Saving classic churches sends a message: Old Chicago neighborhoods remain promised lands
Given its architectural beauty and history of service to Chicago, the Pentecostal Church of Holiness should be a shoo-in for landmark status.
A North Lawndale church will take a step toward landmark status today — a potentially good sign in a larger fight to preserve Chicago’s classic church architecture.
The Commission on Chicago Landmarks will vote whether to grant preliminary landmark designation to Pentecostal Church of Holiness, a 90-year-old Romanesque Revival-styled edifice at 4208 W. 15th St.
Given the church’s beauty and history, it should be a shoo-in. We applaud the move and hope a permanent designation ultimately is granted.
We also like that the church’s senior pastor, Chaun L. Johnson, took the initiative to get the designation rolling. The city usually doesn’t landmark religious structures without a congregation’s consent. Here, Johnson is consenting.
“There is beauty on the West Side and its landmarks,” Johnson said as he told us why he seeks a landmark designation for the church. “We want people to see [it’s] not a wasteland but a promised land. Our community needs to see something that’s beautiful.”
‘Critical time’ for houses of worship
Many religious congregations in Chicago are struggling with the stratospheric costs of maintaining, repairing and restoring elaborate buildings that are, often, at least a century old. This has put so many of these beautiful places at risk.
Right now, just 4 miles east of Pentecostal Church of Holiness, a demolition crew is razing the long-vacant and tattered 115-year-old former St. Stephenson Missionary Baptist Church, at 1319 S. Ashland Ave.
And on the Far South Side, the former St. James Temple, 11336 S. State St., was demolished in 2019 under an emergency order after residents reported loose bricks from the vacant building raining onto the street. The church was built in 1890.
We live in critical times for historic houses of worship.
Many congregations shy away from landmark status for fear the designation would mean increased building repair costs. But other congregations, such as Pentecostal Church of Holiness, have embraced the designation, seeing it as a way to draw attention to their rich history or striking architecture.
Mt. Pisgah Missionary Baptist Church, an imposing 111-year-old Greek Revival beauty at 4600 S. King Dr., where the Rev. Martin Luther King, Jr., once spoke, was granted permanent landmark status in 2020. So was Blackwell-Israel Samuel A.M.E. Zion Church at 3956 S. Langley Ave., a Romanesque-Revival pile, built in 1886, that became prominent during Bronzeville’s 20th century heyday as a Black city-within-a-city.

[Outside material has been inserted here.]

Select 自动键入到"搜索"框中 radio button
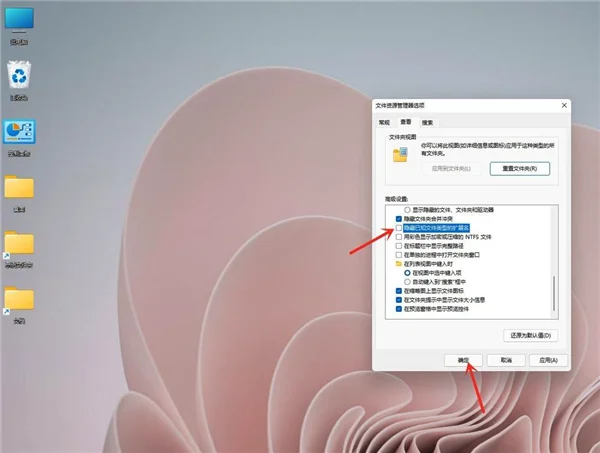This screenshot has height=453, width=600. point(407,280)
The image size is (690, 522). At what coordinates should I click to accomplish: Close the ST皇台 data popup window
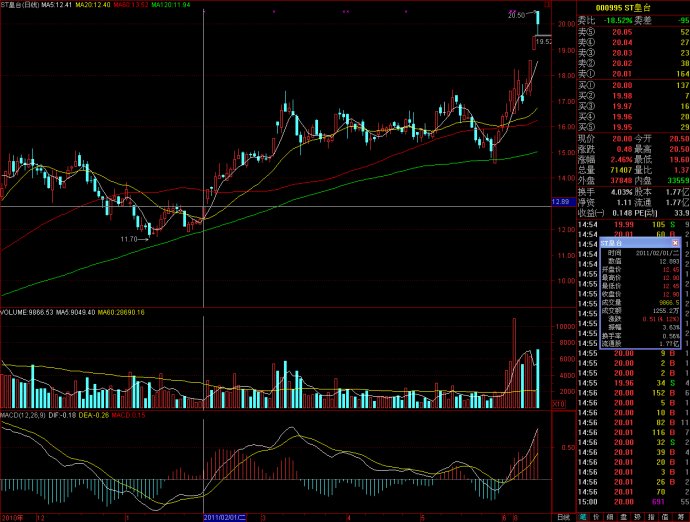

Pentecostal Church of Holiness was built in 1931 as Our Lady of Lourdes Catholic Church, closing in 2005 and reopening in 2015 under its current banner.
Our Lady of Lourdes became particularly socially active in North Lawndale in the 1960s. As the area shifted from a predominantly white community to a majority Black neighborhood, the church joined Lawndale Clergymen in Christian Action and worked to improve policing, housing code enforcement, job access and other issues.
“I want to dispel the myths about the poor,” the church’s pastor, the Rev. Michael Ryan Dempsey told the Chicago Defender at that time. “I want to root out poverty. I want justice for all men and women . . . not charity. I have a hunger and thirst for justice, and the Lord promised that it will be satisfied.”
Church ‘needs to be here’
A thumbs-up from the landmarks commission would protect Pentecostal Church of Holiness for a year while city staffers conduct further research to see if a permanent designation is warranted.
Johnson said the church needs “some necessary repairs,” and landmark status could help draw attention — and money — to assist with the building’s upkeep. But preserving the building, he said, also serves the church’s mission.
More churches around Chicago should follow Johnson’s lead. Keep up the fight and stay on mission.
“If we don’t take stock of some of the historic buildings in the community, it’ll become a wasteland,” he said. “Where are people going to get food, [or seek] housing,” he said. “This church needs to be here after we’re gone — to be a beacon in the community.”